Manufacturing Output Around the World

April 11th, 2011  |  Published in Political Economy, Statistical Graphics, Work

I went into excruciating detail about manufacturing output statistics in my last post, mainly so that I could post some more analysis using various international sources. One question that often comes up about American manufacturing, after all, is whether our pattern of deindustrialization is unusual compared to other countries. To get some idea, we can use the statistics on employment and output compiled by the OECD. These numbers are, as best I can tell, roughly comparable to the Federal Reserve “output” numbers I used in my initial post on U.S. manufacturing.

For most countries, the OECD data only goes back a few years. So for some of the most interesting cases–namely, recently industrializing poor countries–we don’t have good historical data. However, we can at least compare the U.S. to other rich countries. Here’s manufacturing employment and output for the U.S., Sweden, and Japan, going back to 1970:

Here, we see that “deindustrialization” in the sense of declining manufacturing employment is not just a U.S. phenomenon. Likewise, manufacturing output has grown dramatically in all three countries. Indeed, output growth has been faster in the U.S.

This is particularly amusing with respect to Japan. Back in the 1980’s, of course, Japan played the role of bête noir in American popular discourse that China plays today: the scary Asian menace that was going to out-compete the U.S. economy and ensure our economic doom. And indeed, output and employment in manufacturing both grew faster in Japan than in the U.S. in the 1980’s. But since then, Japan has followed the same pattern of employment decline as the United States, while its output has remained stagnant. This is worth keeping in mind when considering the likely future of manufacturing in today’s low-wage countries.

But what if we expand our view to include some more recently industrialized countries? Given the available data, we are unfortunately limited to just the most recent business cycle. Still, there are some interesting patterns:

Now some different patterns emerge. The U.S., Germany and especially Korea show the pattern of divergence between employment and output. In South Africa and Turkey, on the other hand, the two are more closely linked. Turkey, in fact, shows an actual increase in the number of manufacturing employees, unlike any of these other countries. This is likely due to a combination of low Turkish wages and proximity to EU markets–along with the anticipation of possible future Turkish membership in the EU. There are those who would like to “bring back” manufacturing jobs from offshore locations like Turkey. But it’s not clear how many jobs this would actually create–Turkish manufacturing is a big employer precisely because it isn’t all that productive. Protectionist policies–or increases in wages in the low-wage producers–would probably create some jobs in the rich countries, but they would also probably lead to increased use of labor-saving technology.
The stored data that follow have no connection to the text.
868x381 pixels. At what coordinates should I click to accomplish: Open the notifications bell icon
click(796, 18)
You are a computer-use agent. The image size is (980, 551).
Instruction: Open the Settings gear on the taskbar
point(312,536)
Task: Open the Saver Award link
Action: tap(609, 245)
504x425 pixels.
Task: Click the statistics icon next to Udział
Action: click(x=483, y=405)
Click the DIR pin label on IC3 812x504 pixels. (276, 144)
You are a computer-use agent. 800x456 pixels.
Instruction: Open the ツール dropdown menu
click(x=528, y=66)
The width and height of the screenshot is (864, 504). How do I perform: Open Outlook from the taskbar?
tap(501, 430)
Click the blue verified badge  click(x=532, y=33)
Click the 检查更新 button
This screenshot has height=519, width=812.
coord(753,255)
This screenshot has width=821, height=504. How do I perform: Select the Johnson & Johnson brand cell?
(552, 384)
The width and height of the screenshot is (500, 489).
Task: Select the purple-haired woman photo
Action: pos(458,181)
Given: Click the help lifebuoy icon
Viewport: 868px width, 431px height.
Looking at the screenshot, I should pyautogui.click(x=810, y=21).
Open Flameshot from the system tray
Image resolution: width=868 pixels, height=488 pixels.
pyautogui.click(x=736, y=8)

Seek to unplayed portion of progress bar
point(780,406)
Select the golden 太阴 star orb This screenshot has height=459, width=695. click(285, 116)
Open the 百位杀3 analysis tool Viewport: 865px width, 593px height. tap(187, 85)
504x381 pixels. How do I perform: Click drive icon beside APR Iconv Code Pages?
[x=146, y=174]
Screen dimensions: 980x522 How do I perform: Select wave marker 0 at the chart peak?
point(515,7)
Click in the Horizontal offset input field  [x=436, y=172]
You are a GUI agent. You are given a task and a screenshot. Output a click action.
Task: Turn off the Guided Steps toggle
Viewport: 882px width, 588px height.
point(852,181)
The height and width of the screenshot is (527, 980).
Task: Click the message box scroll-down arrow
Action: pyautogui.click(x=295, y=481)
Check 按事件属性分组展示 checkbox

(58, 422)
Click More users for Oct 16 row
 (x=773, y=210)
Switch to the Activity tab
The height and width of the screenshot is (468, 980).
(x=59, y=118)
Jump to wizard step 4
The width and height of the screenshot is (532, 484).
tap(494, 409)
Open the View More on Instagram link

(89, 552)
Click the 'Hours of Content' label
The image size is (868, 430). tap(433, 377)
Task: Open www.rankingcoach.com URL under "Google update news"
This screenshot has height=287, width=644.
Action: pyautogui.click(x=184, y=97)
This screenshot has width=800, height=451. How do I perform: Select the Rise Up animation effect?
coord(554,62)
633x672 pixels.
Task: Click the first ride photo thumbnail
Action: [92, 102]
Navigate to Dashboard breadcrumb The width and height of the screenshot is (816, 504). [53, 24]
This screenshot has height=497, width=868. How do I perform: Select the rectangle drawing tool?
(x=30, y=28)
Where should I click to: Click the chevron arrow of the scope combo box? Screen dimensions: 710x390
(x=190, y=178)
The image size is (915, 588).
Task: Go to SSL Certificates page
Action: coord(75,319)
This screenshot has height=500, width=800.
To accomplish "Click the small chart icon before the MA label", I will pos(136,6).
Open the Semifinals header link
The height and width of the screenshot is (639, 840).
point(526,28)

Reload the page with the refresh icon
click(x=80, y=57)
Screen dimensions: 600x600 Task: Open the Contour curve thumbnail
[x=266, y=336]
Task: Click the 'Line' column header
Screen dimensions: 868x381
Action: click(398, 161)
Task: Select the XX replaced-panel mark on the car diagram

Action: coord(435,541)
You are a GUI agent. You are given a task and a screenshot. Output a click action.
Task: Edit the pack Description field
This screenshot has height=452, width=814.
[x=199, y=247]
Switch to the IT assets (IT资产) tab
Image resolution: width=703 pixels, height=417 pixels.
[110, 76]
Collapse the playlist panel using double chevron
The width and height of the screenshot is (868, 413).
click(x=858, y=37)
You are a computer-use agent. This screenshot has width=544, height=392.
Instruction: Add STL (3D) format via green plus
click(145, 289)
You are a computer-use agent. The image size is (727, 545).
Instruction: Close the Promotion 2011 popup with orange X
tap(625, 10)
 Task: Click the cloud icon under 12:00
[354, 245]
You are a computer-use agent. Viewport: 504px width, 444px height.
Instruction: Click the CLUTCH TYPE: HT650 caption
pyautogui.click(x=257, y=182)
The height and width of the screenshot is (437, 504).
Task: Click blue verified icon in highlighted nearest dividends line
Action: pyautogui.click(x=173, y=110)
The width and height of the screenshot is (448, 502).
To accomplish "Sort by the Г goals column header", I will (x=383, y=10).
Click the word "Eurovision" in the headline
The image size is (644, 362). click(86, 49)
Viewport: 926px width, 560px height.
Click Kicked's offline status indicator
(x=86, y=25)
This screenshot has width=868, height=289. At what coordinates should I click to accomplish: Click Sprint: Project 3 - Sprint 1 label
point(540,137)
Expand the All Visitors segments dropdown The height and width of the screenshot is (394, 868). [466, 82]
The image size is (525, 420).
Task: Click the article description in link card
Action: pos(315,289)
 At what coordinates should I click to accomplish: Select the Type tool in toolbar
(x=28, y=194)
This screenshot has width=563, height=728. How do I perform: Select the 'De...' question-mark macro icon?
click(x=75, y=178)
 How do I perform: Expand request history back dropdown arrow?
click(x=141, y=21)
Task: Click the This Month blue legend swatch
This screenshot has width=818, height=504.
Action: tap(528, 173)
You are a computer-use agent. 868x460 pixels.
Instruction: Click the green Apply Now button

Of course, we still haven’t dealt with the panda bear in the middle of the room: China. But I’m going to wait and put that one in its own post.

What is output?

April 6th, 2011  |  Published in Statistical Graphics, Statistics

I’m going to do a little series on manufacturing, because after doing my last post I got a little sucked into the various data sources that are available. Today’s installment comes with a special attention conservation notice, however: this post will be extremely boring. I’ll get back to my substantive arguments about manufacturing in future posts, and put up some details about trends in productivity in specific sectors, some data that contextualizes the U.S. internationally, and a specific comparison with China. But first, I need to make a detour into definitions and methods, just so that I have it for my own reference. What follows is an attempt to answer a question I’ve often wanted answered but never seen written up in one place: what, exactly, do published measures of real economic growth actually mean?

The two key concepts in my previous post are manufacturing employment and manufacturing output. The first concept is pretty simple–the main difficulty is to define what counts as a manufacturing job, but there are fairly well-accepted definitions that researchers use. In the International Standard Industrial Classification (ISIC), which is used in many cross-national datasets, manufacturing is definied as:

the physical or chemical transformation of materials of components into new products, whether the work is performed by power- driven machines or by hand, whether it is done in a factory or in the worker’s home, and whether the products are sold at wholesale or retail. Included are assembly of component parts of manufactured products and recycling of waste materials.

There is some uncertainty about how to classify workers who are only indirectly involved in manufacturing, but in general it’s fairly clear which workers are involved in manufacturing according to this criterion.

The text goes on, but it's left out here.